Do you know that there are squares within a square. This might seem confusing, but take a look at this.
Suppose you have a square grid of size 5 × 5 completely filled with integers.
You can make three squares from the table above... well there are more but we will consider only concentric squares. The squares are denoted using different fonts.
In this problem you have to find the sum of the numbers of each square.

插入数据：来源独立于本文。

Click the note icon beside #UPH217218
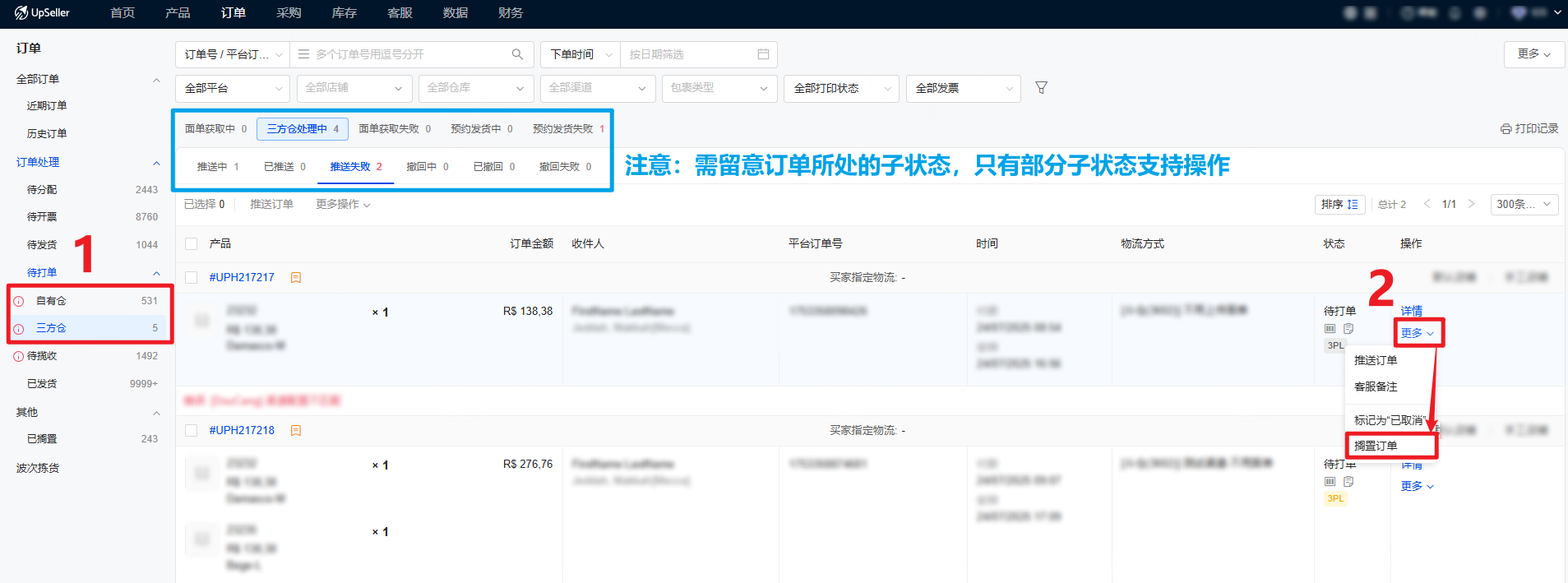[x=296, y=431]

For the above case the sums are
5 + 3 + 2 + 7 + 9 + 1 + 4 + 5 + 6 + 1 + 1 + 1 + 4 + 5 + 6 + 3 = 63
7 + 4 + 2 + 3 + 4 + 3 + 4 + 5 = 32
2 = 2
Input
There will be several lines in the input file. Each case starts with an integer n (n ≤ 10) that determines the dimension of the square grid. Each of the next n lines will contain n integers each that will fill the square table in row major order. Input is terminated by a case where n == 0.
Output
Each line of output will start with ‘Case #:’ where # is replaced by the case number. Then you have to output ⌈(n/2)⌉ space separated numbers that will represent the sums from outer to inner. Follow the sample for exact details.
Sample Input
5
5 3 2 7 9
1 7 4 2 4
5 3 2 4 6
1 3 4 5 1
1 4 5 6 3
1
1
0
Sample Output
Case 1: 63 32 2
Case 2: 1
问题链接:UVA11470 Square Sums
问题简述:(略)
问题分析:
对于给定的矩阵从外到里一圈一圈地求和,并且输出结果。
该题的关键是如何控制圈?如何求和?用4个变量(row1,row2,col1,col2)分别表示开始和结束行、开始和结束列,控制和计算就简单了。需要考虑特例,即只有1个元素的矩阵和最后一圈只剩下1个元素的情况。
程序说明:(略)
参考链接:(略)
题记:(略)
AC的C++语言程序如下:
/* UVA11470 Square Sums */
#include <iostream>
using namespace std;
const int N = 10;
int a[N][N];
int main()
{
int n, caseno = 0;
while(scanf("%d", &n) != EOF && n) {
for(int i = 0; i < n; i++)
for(int j = 0; j < n; j++)
scanf("%d", &a[i][j]);
printf("Case %d:", ++caseno);
int row1 = 0, row2 = n - 1, col1 = 0, col2 = n - 1;
while(row1 <= row2) {
int sum = 0;
if(row1 == row2)
sum = a[row1][row2];
else {
for(int i = row1; i <= row2; i++)
sum += a[i][col1] + a[i][col2];
for(int i = col1 + 1; i < col2; i++)
sum += a[row1][i] + a[row2][i];
}
printf(" %d", sum);
row1++, row2--, col1++, col2--;
}
printf("\n");
}
return 0;
}